Bobby sah von mir zu Jack und wieder
zurück. »Klingt nicht besonders gut, wie?«
Ich schob meine Umhängetasche und den
Aktenkoffer zusammen. »Heute sieht es schon besser aus als letzte Woche. Wir
packen es Schritt für Schritt.« Ich wollte jetzt zurück in die Stadt und Stan
Gurski in Napa anrufen, um zu hören, ob man mit der Identifikation der
Überreste schon vorangekommen war. Und ich mußte bei Rae nachfragen, ob sie
etwas über Lisa McIntyre herausgekriegt hatte. Und dann war da noch George...
»Du gehst?« fragte Jack.
»Ja. Ich melde mich später bei dir.«
Wir waren jeder im eigenen Wagen gekommen, darum gab es für mich keinen Grund,
auf ihn zu warten.
Bobby sagte: »Ich danke Ihnen noch
einmal.«
»Gern geschehen. Sehen Sie zu, daß Sie
nicht den Mut verlieren. Wir bringen die Sache hinter uns.«
»Ich wünschte...« Er zögerte.
»Was?«
»Ich weiß nicht. Die ganze Zeit habe
ich gehofft, Sie finden sie lebend.
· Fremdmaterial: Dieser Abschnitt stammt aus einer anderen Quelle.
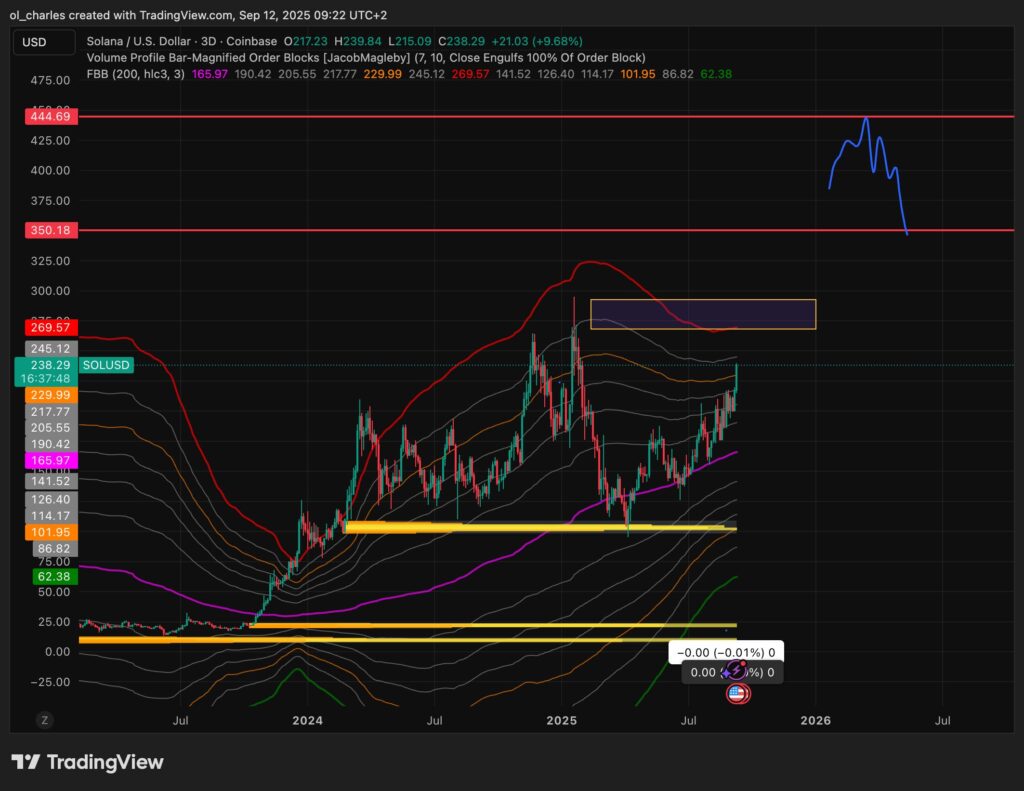Click the 2026 label on the time axis
Image resolution: width=1024 pixels, height=791 pixels.
click(x=817, y=720)
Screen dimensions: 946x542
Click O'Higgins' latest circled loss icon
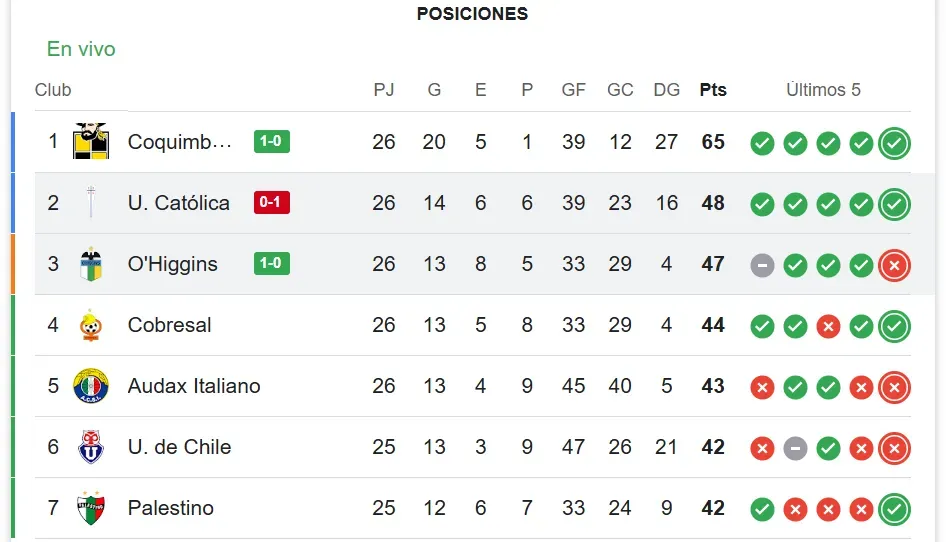(x=894, y=265)
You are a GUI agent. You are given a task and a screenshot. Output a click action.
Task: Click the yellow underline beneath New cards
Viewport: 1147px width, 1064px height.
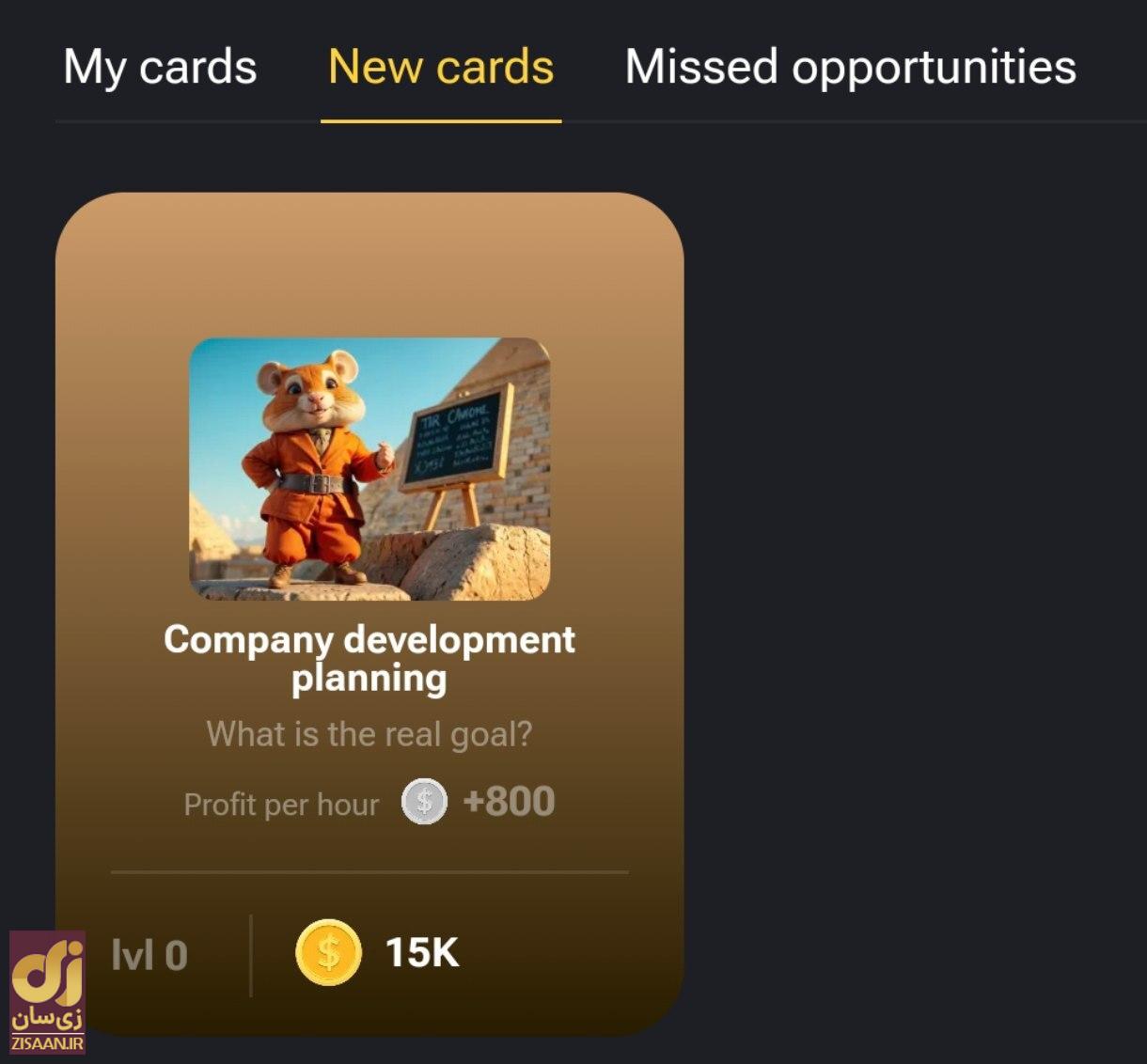pos(441,120)
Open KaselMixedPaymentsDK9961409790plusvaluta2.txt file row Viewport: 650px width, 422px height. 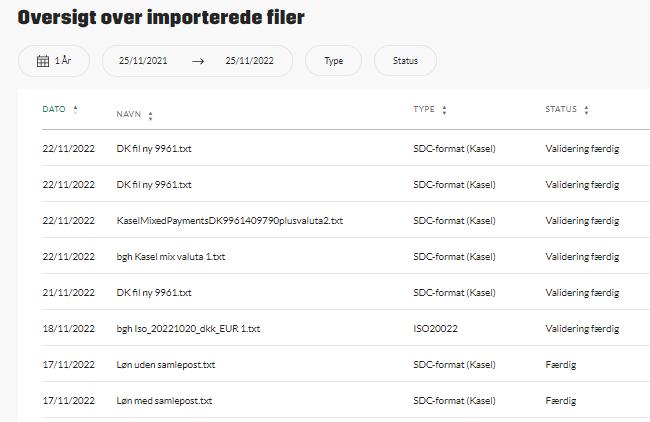[x=229, y=220]
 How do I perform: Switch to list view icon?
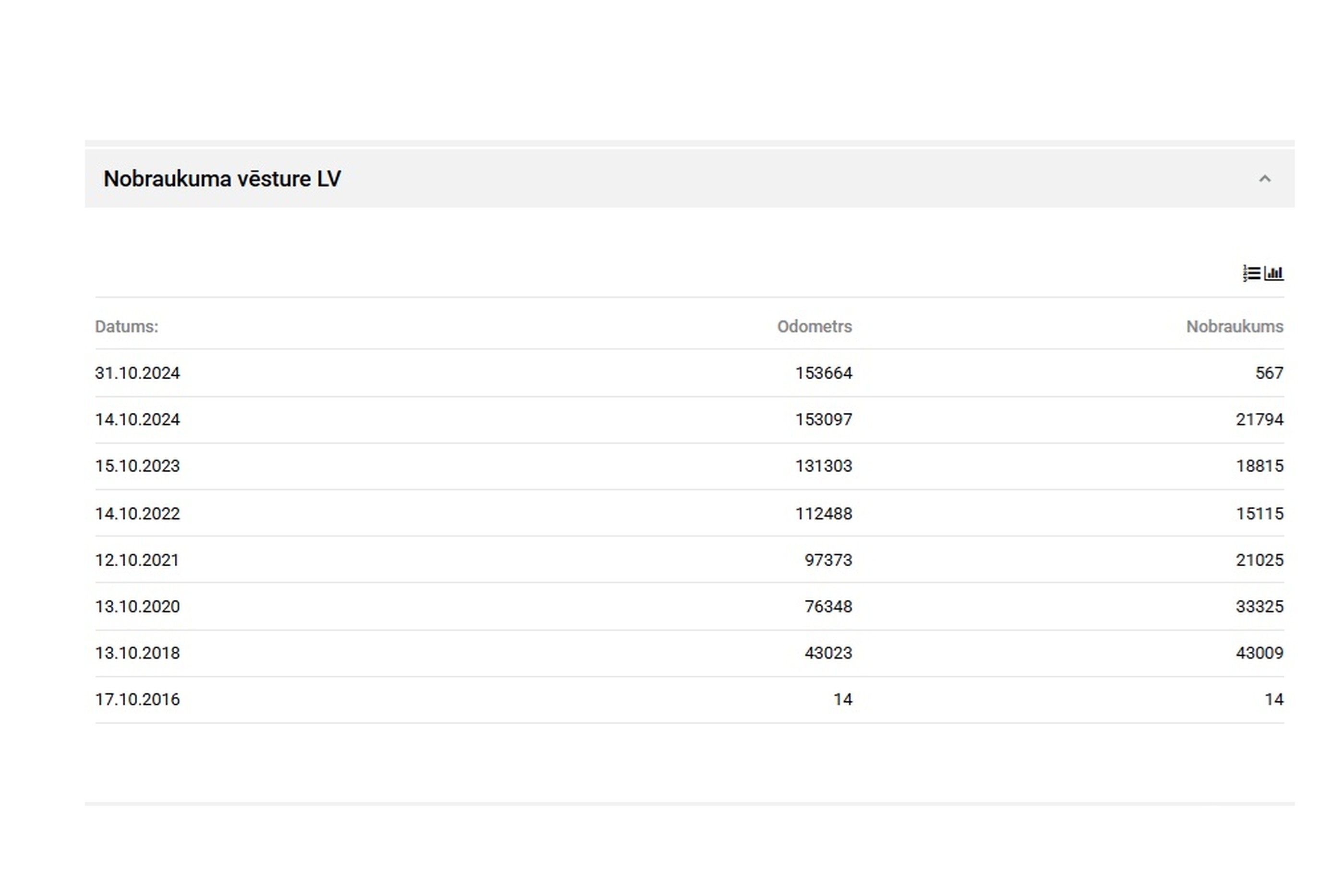coord(1251,273)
Damit ich die Dinge zwischen uns klären
könnte.«
Daraus wußte ich keine Antwort. Ich
wußte aus bitterer Erfahrung, daß jeder Sterbende ein Stück von uns mitnimmt,
aber wenn ein Tod ungelöste Probleme hinterläßt und ungesagte Dinge, dann ist
es am schmerzlichsten.
14
»Nach Larkeys Aussage hatte Lisa McIntyre
in der Nacht, als Tracy Kostakos verschwand, im Club gearbeitet. Nach dem
Dienstplan hatte sie in jener Woche Freitag und Samstag frei. Sonntags war
geschlossen, also war ihre nächste Schicht Montagabend. Sie hatte sich nicht
wieder blicken lassen und auch ihren letzten Scheck nicht abgeholt. Meiner
Erfahrung nach ein merkwürdiger Zufall... Sharon, hörst du mir zu?«
Das tat ich, allerdings nur halb. Die
andere Hälfte meiner Aufmerksamkeit war nach innen gerichtet und konzentrierte
sich auf Marc Emmons. Ich hatte Detective Gurski morgens angerufen und ihm die
Informationen über Amy Barbours Besuch im Cottage und Emmons’ Rat, nicht zur
Polizei zu gehen, weitergegeben. Gurski, wollte die Kollegen aus San Francisco
bitten, sie zum Revier zu bringen und festzuhalten, bis er sie verhört hatte.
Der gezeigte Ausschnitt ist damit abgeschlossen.